CS 1132 lab exercise 4

Do all three problems first using Matlab, testing and debugging using your own analysis and test cases. Then submit your solutions for Problems 1 & 3 on Matlab Grader by Wednesday, September 29, at 2:30pm (before next week’s lab). Note that Matlab Grader is not able to definitively establish the correctness of your solution in Problem 3 due to the variability in how pseudorandom values are used in different solutions—if your solution fails a test case then most definitely your solution is incorrect (or not appropriate); if your solution passes all tests, there still is a chance that the solution is incorrect. So be sure to do your own testing and talk with a human course staff member when in doubt.

Smoothing a matrix

Consider a 2-D array A that has at least 4 rows and at least 4 columns. We define (i,j) as an interior point if A(i,j) is not located in the first row, first column, last row, or last column of A. Define the neighborhood of an interior point (i,j) as the 3-by-3 sub-array of A with the centermost element being A(i,j). For example, if A = [1 2 3 4; 5 6 7 8; 9 10 11 12; 13 14 15 16], the neighborhood of the interior point (2,2) is the subarray [1 2 3; 5 6 7; 9 10 11]. Implement the following function as specified. You are strongly encouraged to use vectorized code whenever appropriate.

function M = smoothMatrix(A)
% "Smooth out" the entries of the 2-D array A to obtain the 2-D array M.
% Input:
%  A: an m x n 2-D array where m and n are each >= 4.
% Output:
%  M: an m x n 2-D array whose elements are obtained as follows:
%    if (i,j) is an interior point, M(i,j) is computed as the average of 
%    the 9 elements in the neighborhood of A(i,j). Otherwise, M(i,j) = A(i,j).

Determinant of a 3×3 matrix

Write a function myDeterminant(x), where x is a 3×3 matrix. Use the following formula:

$$ \det\left(\left(\begin{array}{ccc} a & b & c\\ d & e & f\\ g & h & i\end{array}\right)\right)=a\det\left(\left(\begin{array}{cc} e & f\\ h & i\end{array}\right)\right)-b\det\left(\left(\begin{array}{cc} d & f\\ g & i\end{array}\right)\right)+c\det\left(\left(\begin{array}{cc} d & e\\ g & h\end{array}\right)\right) $$

Use the built-in function det() to find the determinant of each 2×2 matrix. For example, det(m) returns the determinant of 2×2 matrix m. Then use the formula given above to calculate the determinant of a 3×3 matrix. This question is all about practicing how to access individual components or submatrices in a matrix. Recall that you can construct a matrix by putting two row vectors one below the other or putting two column vectors side by side.

Rolling fair dice

Download and read function rollDie() from the course website. rollDie(n) simulates the rolling of one fair six-sided die n times. The function draws a histogram of the simulation result, an example of which is shown below:

Histogram from rolling one die

First call the function with different arguments, for example, try rollDie(10), rollDie(100), rollDie(10000). Do the histograms look reasonable? Next read the code and observe the following:

Raise your hand if you have any questions on the given code.

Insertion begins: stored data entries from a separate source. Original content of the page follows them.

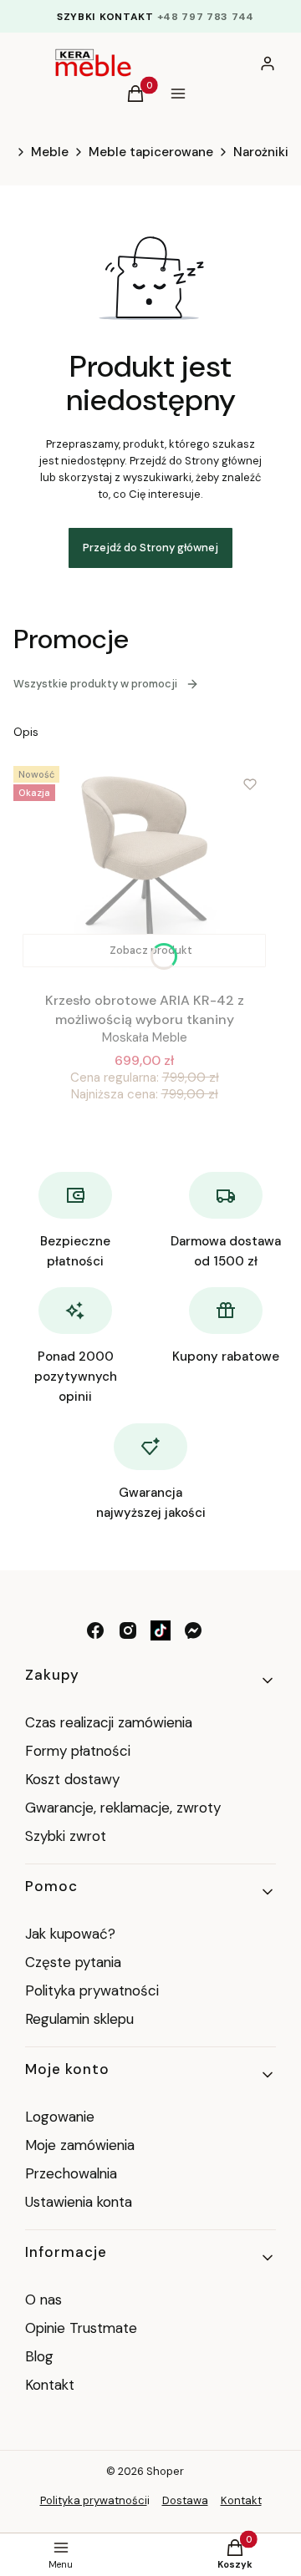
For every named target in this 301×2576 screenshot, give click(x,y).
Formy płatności (77, 1751)
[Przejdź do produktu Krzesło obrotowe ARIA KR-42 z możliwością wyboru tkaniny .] (144, 867)
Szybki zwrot (65, 1836)
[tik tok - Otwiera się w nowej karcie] (160, 1630)
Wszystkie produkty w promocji (95, 684)
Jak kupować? (70, 1933)
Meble (50, 152)
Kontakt (49, 2385)
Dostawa (185, 2500)
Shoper (165, 2471)
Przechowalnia (71, 2173)
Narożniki (260, 152)
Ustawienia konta (78, 2202)
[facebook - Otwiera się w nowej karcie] (95, 1630)
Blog (39, 2356)
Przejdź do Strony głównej (150, 547)
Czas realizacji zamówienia (108, 1722)
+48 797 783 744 (206, 16)
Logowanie (59, 2116)
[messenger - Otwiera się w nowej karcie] (193, 1630)
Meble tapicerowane (151, 152)
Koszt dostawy (72, 1779)
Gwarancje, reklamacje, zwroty (123, 1807)
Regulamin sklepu (79, 2019)
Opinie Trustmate (81, 2328)
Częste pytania (73, 1962)
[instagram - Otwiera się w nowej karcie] (128, 1630)
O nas (43, 2299)
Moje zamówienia (80, 2145)
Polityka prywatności (92, 1990)
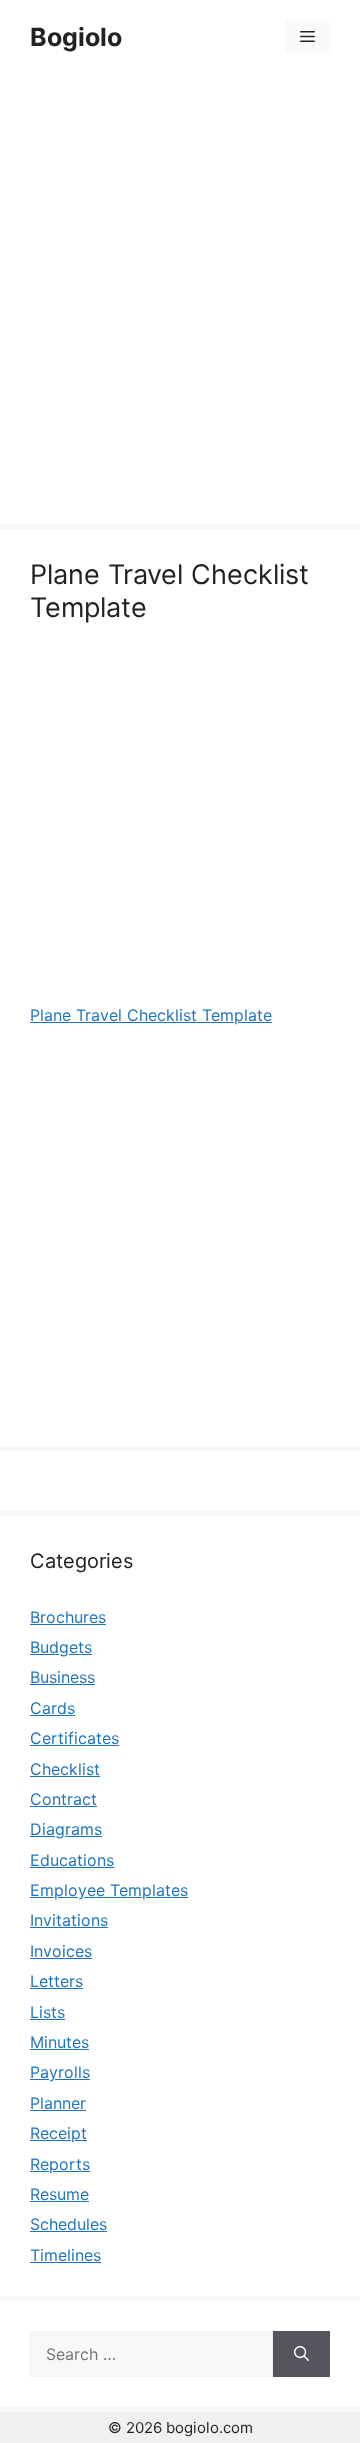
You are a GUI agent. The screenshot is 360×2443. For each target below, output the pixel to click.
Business (62, 1677)
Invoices (61, 1951)
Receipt (58, 2133)
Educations (72, 1860)
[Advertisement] (180, 302)
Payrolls (60, 2072)
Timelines (65, 2255)
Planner (58, 2103)
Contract (63, 1799)
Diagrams (66, 1829)
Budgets (61, 1647)
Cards (52, 1708)
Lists (47, 2012)
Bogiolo (76, 37)
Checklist (65, 1769)
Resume (59, 2194)
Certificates (74, 1738)
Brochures (68, 1617)
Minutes (59, 2042)
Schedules (68, 2224)
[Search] (301, 2354)
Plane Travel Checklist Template (151, 1015)
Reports (60, 2164)
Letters (56, 1981)
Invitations (69, 1920)
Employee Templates (109, 1890)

Task: Write a function rollDice(n,d) to simulate the rolling of d six-sided dice n times. We define the outcome of rolling d dice once to be the sum of the faces that show up. The function returns a vector count where count(c) is the number of times that outcome c has occurred. The length of vector count is 6×d. In this exercise use functions rand() and floor() appropriately to generate random integer values; do not use function randi(). Your function shoudl also draw a histogram of the result using function bar(). Below is an example histogram for small n. What shape do you expect to see for large n?

Histogram from rolling two dice

Work on Assignment 2!

Be sure to log off the lab computer before leaving the lab.